__EXERCISE DATA__:

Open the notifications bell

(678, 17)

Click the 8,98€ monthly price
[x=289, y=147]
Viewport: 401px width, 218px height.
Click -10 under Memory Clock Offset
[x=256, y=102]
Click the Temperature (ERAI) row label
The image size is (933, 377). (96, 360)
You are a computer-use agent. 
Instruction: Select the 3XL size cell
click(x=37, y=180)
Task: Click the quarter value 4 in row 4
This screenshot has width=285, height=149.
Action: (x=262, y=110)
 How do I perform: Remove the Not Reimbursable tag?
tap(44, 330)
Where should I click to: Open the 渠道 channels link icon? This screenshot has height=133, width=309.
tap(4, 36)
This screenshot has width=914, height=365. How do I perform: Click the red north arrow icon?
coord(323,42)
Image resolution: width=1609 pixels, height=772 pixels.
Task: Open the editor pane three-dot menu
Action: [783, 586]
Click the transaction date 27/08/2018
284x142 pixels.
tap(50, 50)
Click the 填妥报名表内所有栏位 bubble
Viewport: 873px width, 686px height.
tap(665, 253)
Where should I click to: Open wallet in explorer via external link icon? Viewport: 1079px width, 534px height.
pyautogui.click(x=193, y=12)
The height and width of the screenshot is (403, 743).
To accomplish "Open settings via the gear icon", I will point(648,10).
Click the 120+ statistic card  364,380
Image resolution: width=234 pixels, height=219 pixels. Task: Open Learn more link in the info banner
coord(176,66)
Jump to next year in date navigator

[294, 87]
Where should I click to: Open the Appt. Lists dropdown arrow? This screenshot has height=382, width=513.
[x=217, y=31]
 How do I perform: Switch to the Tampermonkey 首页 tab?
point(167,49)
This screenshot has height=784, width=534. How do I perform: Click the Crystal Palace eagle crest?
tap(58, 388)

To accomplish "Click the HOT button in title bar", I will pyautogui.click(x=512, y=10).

__TASK REQUIREMENTS__:
Only the lines from the opening of the material through the line with "Click the 120+" should be echoed, exactly as written.

__THE COMPLETED TASK__:
Open the notifications bell

(678, 17)

Click the 8,98€ monthly price
[x=289, y=147]
Viewport: 401px width, 218px height.
Click -10 under Memory Clock Offset
[x=256, y=102]
Click the Temperature (ERAI) row label
The image size is (933, 377). (96, 360)
You are a computer-use agent. 
Instruction: Select the 3XL size cell
click(x=37, y=180)
Task: Click the quarter value 4 in row 4
This screenshot has width=285, height=149.
Action: (x=262, y=110)
 How do I perform: Remove the Not Reimbursable tag?
tap(44, 330)
Where should I click to: Open the 渠道 channels link icon? This screenshot has height=133, width=309.
tap(4, 36)
This screenshot has width=914, height=365. How do I perform: Click the red north arrow icon?
coord(323,42)
Image resolution: width=1609 pixels, height=772 pixels.
Task: Open the editor pane three-dot menu
Action: [783, 586]
Click the transaction date 27/08/2018
284x142 pixels.
tap(50, 50)
Click the 填妥报名表内所有栏位 bubble
Viewport: 873px width, 686px height.
tap(665, 253)
Where should I click to: Open wallet in explorer via external link icon? Viewport: 1079px width, 534px height.
pyautogui.click(x=193, y=12)
The height and width of the screenshot is (403, 743).
To accomplish "Open settings via the gear icon", I will point(648,10).
Click the 120+ statistic card  364,380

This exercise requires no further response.